Impossibilità di versare il mantenimento deve essere assoluta. Minore età del figlio è in sé stato di bisogno. Reciprocità governa separazione

Con tre sentenze odierne la Cassazione penale, in materia di violazione degli obblighi di assistenza familiare, ha fatto alcune importanti affermazioni ai fini dell'imputazione per il reato ex articolo 570 del Codice penale:
1) l'incapacità economica di versare il mantenimento ai figli va provata come "assoluta" e viene smentita da scelte che dimostrano capacità economica verso il figlio avuto da una nuova relazione. Non è esimente, infatti, il saltuario versamento, di gran lunga inferiore al dovuto, verso i figli nati dalla precedente relazione;
2) la minore età del figlio, per il quale non si versa il mantenimento, costituisce "in re ipsa" quella condizione soggettiva che integra lo stato di bisogno;
3) il giudice deve accertare lo stato di bisogno del coniuge separato che non riceve più il mantenimento inizialmente stabilito per poter contestare all'obbligato inadempiente il reato . Il giudice dovendo valutare in un'ottica di reciprocità le condizioni economiche dei due separati non può non dare rilievo alla sentenza civile che ha revocato l'assegno all'altro coniuge dopo aver accertato l'incapienza economica dell'obbligato, a fronte del rispetto dell'obbligo di mantenimento verso il figlio minore.

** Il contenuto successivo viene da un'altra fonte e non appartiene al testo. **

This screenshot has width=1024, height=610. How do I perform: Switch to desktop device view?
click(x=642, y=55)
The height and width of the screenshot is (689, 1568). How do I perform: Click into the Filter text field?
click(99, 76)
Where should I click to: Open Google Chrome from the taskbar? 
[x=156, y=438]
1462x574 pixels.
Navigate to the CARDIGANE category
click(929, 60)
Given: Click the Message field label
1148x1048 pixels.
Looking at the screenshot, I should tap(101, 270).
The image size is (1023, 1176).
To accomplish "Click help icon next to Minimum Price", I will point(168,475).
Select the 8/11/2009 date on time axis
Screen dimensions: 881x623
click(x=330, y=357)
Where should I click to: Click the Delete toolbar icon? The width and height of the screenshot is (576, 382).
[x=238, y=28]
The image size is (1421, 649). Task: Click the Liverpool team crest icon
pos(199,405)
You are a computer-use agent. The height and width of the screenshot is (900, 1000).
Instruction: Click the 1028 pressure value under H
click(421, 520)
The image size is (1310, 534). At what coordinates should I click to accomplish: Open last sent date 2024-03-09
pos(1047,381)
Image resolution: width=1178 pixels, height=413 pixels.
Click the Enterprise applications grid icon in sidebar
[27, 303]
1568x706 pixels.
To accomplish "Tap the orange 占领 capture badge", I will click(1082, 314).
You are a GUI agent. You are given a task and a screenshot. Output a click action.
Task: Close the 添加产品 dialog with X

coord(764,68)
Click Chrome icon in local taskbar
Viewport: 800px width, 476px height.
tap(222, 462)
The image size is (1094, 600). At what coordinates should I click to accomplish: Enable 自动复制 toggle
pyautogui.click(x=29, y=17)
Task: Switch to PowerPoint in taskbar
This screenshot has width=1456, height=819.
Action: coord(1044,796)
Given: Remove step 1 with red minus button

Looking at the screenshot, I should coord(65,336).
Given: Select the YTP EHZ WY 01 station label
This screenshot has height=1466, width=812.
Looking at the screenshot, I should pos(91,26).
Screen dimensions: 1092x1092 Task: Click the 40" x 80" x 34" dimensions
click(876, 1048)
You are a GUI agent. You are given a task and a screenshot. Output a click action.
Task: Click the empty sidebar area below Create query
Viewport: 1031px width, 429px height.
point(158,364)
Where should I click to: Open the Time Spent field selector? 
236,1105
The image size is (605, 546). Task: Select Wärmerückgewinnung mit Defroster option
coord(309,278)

Il padre che paga saltuariamente - Con la sentenza n. 28778 la Cassazione ha respinto il ricorso di un padre che, a fronte del prolungato modo con cui versava la somma stabilita a favore di due figli minori, solo saltuariamente e in maniera parziale, pretendeva l'applicazione della causa di non punibilità per tenuità del fatto. Ma lapermanenza della condotta del genitore che non adempie esattamente l'obbligo di mantenimento dei figli esclude l'applicazione dell'articolo 131 bis del Codice. Il ricorso è stato respinto per assenza di prova anche sul punto del mantenimento diretto, in quanto il padre sosteneva di aver commisurato i versamenti ai periodi di frequentazione dei propri figli, ma senza circostanziare i fatti cui voleva dare rilevanza. Infine, la Cassazione respinge anche la lamentela del ricorrente contro il verdetto di merito che non gli aveva riconosciuto la giustificazione della sopravvenuta propria incapienza economica. Per la Cassazione il ricorrente non ha adempiuto all'onere della controprova contro il ragionamento del giudice di merito, che aveva escluso l'impossibilità economica di adempiere a fronte del fatto che avesse preso in affitto un alloggio dal costo esoso per poterci vivere con altro figlio avuto da una successiva relazione. Una scelta arbitrariamente dannosa verso la prole nata dalla precedente relazione, in assenza della dimostrazione che non aveva altra scelta.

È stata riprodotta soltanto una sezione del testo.